### REQUIRED WORK
Could you write out all the records once more, exactly?

== EXERCISE INPUT ==

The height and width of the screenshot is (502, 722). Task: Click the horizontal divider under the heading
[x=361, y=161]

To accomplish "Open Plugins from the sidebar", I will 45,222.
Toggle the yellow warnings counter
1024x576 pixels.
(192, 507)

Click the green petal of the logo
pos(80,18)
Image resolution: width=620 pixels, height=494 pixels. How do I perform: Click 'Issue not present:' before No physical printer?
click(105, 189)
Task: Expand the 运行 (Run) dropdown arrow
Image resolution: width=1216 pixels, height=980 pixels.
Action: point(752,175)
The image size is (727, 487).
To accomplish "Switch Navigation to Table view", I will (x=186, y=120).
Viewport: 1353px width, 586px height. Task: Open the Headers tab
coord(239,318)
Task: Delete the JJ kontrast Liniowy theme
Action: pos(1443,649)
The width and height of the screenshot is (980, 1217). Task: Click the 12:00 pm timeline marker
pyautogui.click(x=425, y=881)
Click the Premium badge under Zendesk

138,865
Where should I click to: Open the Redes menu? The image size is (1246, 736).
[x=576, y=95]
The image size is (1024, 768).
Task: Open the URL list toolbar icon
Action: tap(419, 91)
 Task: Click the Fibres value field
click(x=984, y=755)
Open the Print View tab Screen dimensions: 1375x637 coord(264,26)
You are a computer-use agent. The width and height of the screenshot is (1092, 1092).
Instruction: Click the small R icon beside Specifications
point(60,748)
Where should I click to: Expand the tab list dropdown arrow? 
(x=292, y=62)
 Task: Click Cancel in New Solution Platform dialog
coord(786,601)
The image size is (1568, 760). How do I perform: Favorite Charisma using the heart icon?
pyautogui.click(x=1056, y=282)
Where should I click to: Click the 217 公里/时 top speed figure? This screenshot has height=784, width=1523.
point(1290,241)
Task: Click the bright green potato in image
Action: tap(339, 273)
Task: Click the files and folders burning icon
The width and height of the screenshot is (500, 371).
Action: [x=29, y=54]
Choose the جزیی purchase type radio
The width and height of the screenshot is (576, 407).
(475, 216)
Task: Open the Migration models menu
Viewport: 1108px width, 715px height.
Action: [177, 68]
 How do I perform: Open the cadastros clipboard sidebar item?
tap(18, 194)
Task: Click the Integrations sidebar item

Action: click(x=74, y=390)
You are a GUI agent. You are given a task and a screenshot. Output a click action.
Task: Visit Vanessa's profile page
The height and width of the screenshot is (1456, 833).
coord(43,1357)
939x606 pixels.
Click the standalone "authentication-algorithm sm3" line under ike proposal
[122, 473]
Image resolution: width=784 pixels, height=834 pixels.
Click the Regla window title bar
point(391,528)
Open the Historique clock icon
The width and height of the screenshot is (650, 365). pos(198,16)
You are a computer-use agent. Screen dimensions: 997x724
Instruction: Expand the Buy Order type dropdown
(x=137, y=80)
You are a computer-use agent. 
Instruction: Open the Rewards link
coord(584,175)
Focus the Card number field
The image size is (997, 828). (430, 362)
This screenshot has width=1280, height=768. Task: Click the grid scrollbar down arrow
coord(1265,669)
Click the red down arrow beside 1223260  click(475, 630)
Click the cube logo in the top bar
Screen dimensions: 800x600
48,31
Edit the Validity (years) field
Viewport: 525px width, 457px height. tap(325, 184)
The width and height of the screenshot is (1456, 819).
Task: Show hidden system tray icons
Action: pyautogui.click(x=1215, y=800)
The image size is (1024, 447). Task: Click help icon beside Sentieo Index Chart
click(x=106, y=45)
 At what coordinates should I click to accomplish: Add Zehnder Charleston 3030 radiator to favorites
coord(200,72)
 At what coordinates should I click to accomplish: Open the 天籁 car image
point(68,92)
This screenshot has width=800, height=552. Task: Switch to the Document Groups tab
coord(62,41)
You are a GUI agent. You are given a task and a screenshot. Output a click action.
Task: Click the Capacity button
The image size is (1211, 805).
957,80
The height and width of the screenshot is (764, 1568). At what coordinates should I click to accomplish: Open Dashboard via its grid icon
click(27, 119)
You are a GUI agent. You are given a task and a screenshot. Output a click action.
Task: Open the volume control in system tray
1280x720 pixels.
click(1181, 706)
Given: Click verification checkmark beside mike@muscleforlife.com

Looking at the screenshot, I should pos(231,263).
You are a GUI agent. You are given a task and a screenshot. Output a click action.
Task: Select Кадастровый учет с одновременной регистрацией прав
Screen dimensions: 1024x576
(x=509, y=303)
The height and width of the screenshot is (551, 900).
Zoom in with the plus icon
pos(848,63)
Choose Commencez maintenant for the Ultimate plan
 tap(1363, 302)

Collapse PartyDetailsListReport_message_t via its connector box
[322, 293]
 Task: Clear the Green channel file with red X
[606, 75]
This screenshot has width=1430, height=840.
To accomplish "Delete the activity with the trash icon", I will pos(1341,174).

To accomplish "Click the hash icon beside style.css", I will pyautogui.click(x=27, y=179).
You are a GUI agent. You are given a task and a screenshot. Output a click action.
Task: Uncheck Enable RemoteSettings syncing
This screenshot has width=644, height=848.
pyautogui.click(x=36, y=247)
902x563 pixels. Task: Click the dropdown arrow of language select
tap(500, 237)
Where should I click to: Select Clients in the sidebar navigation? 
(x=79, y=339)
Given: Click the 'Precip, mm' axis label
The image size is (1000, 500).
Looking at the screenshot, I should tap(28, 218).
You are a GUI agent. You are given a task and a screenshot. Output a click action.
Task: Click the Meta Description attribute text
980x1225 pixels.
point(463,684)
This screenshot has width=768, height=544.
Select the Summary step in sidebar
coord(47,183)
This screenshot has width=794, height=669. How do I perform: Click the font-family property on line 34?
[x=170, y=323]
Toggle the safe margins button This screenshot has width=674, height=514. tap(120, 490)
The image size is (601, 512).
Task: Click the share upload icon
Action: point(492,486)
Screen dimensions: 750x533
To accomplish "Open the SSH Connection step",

===

### YOUR SOLUTION
The height and width of the screenshot is (502, 722). Task: Click the horizontal divider under the heading
[x=361, y=161]

To accomplish "Open Plugins from the sidebar", I will 45,222.
Toggle the yellow warnings counter
1024x576 pixels.
(192, 507)

Click the green petal of the logo
pos(80,18)
Image resolution: width=620 pixels, height=494 pixels. How do I perform: Click 'Issue not present:' before No physical printer?
click(105, 189)
Task: Expand the 运行 (Run) dropdown arrow
Image resolution: width=1216 pixels, height=980 pixels.
Action: point(752,175)
The image size is (727, 487).
To accomplish "Switch Navigation to Table view", I will (x=186, y=120).
Viewport: 1353px width, 586px height. Task: Open the Headers tab
coord(239,318)
Task: Delete the JJ kontrast Liniowy theme
Action: pos(1443,649)
The width and height of the screenshot is (980, 1217). Task: Click the 12:00 pm timeline marker
pyautogui.click(x=425, y=881)
Click the Premium badge under Zendesk

138,865
Where should I click to: Open the Redes menu? The image size is (1246, 736).
[x=576, y=95]
The image size is (1024, 768).
Task: Open the URL list toolbar icon
Action: tap(419, 91)
 Task: Click the Fibres value field
click(x=984, y=755)
Open the Print View tab Screen dimensions: 1375x637 coord(264,26)
You are a computer-use agent. The width and height of the screenshot is (1092, 1092).
Instruction: Click the small R icon beside Specifications
point(60,748)
Where should I click to: Expand the tab list dropdown arrow? 
(x=292, y=62)
 Task: Click Cancel in New Solution Platform dialog
coord(786,601)
The image size is (1568, 760). How do I perform: Favorite Charisma using the heart icon?
pyautogui.click(x=1056, y=282)
Where should I click to: Click the 217 公里/时 top speed figure? This screenshot has height=784, width=1523.
point(1290,241)
Task: Click the bright green potato in image
Action: tap(339, 273)
Task: Click the files and folders burning icon
The width and height of the screenshot is (500, 371).
Action: [x=29, y=54]
Choose the جزیی purchase type radio
The width and height of the screenshot is (576, 407).
(475, 216)
Task: Open the Migration models menu
Viewport: 1108px width, 715px height.
Action: [177, 68]
 How do I perform: Open the cadastros clipboard sidebar item?
tap(18, 194)
Task: Click the Integrations sidebar item

Action: click(x=74, y=390)
You are a GUI agent. You are given a task and a screenshot. Output a click action.
Task: Visit Vanessa's profile page
The height and width of the screenshot is (1456, 833).
coord(43,1357)
939x606 pixels.
Click the standalone "authentication-algorithm sm3" line under ike proposal
[122, 473]
Image resolution: width=784 pixels, height=834 pixels.
Click the Regla window title bar
point(391,528)
Open the Historique clock icon
The width and height of the screenshot is (650, 365). pos(198,16)
You are a computer-use agent. Screen dimensions: 997x724
Instruction: Expand the Buy Order type dropdown
(x=137, y=80)
You are a computer-use agent. 
Instruction: Open the Rewards link
coord(584,175)
Focus the Card number field
The image size is (997, 828). (430, 362)
This screenshot has width=1280, height=768. Task: Click the grid scrollbar down arrow
coord(1265,669)
Click the red down arrow beside 1223260  click(475, 630)
Click the cube logo in the top bar
Screen dimensions: 800x600
48,31
Edit the Validity (years) field
Viewport: 525px width, 457px height. tap(325, 184)
The width and height of the screenshot is (1456, 819).
Task: Show hidden system tray icons
Action: pyautogui.click(x=1215, y=800)
The image size is (1024, 447). Task: Click help icon beside Sentieo Index Chart
click(x=106, y=45)
 At what coordinates should I click to accomplish: Add Zehnder Charleston 3030 radiator to favorites
coord(200,72)
 At what coordinates should I click to accomplish: Open the 天籁 car image
point(68,92)
This screenshot has width=800, height=552. Task: Switch to the Document Groups tab
coord(62,41)
You are a GUI agent. You are given a task and a screenshot. Output a click action.
Task: Click the Capacity button
The image size is (1211, 805).
957,80
The height and width of the screenshot is (764, 1568). At what coordinates should I click to accomplish: Open Dashboard via its grid icon
click(27, 119)
You are a GUI agent. You are given a task and a screenshot. Output a click action.
Task: Open the volume control in system tray
1280x720 pixels.
click(1181, 706)
Given: Click verification checkmark beside mike@muscleforlife.com

Looking at the screenshot, I should pos(231,263).
You are a GUI agent. You are given a task and a screenshot. Output a click action.
Task: Select Кадастровый учет с одновременной регистрацией прав
Screen dimensions: 1024x576
(x=509, y=303)
The height and width of the screenshot is (551, 900).
Zoom in with the plus icon
pos(848,63)
Choose Commencez maintenant for the Ultimate plan
 tap(1363, 302)

Collapse PartyDetailsListReport_message_t via its connector box
[322, 293]
 Task: Clear the Green channel file with red X
[606, 75]
This screenshot has width=1430, height=840.
To accomplish "Delete the activity with the trash icon", I will pos(1341,174).

To accomplish "Click the hash icon beside style.css", I will pyautogui.click(x=27, y=179).
You are a GUI agent. You are given a task and a screenshot. Output a click action.
Task: Uncheck Enable RemoteSettings syncing
This screenshot has width=644, height=848.
pyautogui.click(x=36, y=247)
902x563 pixels. Task: Click the dropdown arrow of language select
tap(500, 237)
Where should I click to: Select Clients in the sidebar navigation? 
(x=79, y=339)
Given: Click the 'Precip, mm' axis label
The image size is (1000, 500).
Looking at the screenshot, I should tap(28, 218).
You are a GUI agent. You are given a task and a screenshot. Output a click action.
Task: Click the Meta Description attribute text
980x1225 pixels.
point(463,684)
This screenshot has width=768, height=544.
Select the Summary step in sidebar
coord(47,183)
This screenshot has width=794, height=669. How do I perform: Click the font-family property on line 34?
[x=170, y=323]
Toggle the safe margins button This screenshot has width=674, height=514. tap(120, 490)
The image size is (601, 512).
Task: Click the share upload icon
Action: point(492,486)
Screen dimensions: 750x533
To accomplish "Open the SSH Connection step",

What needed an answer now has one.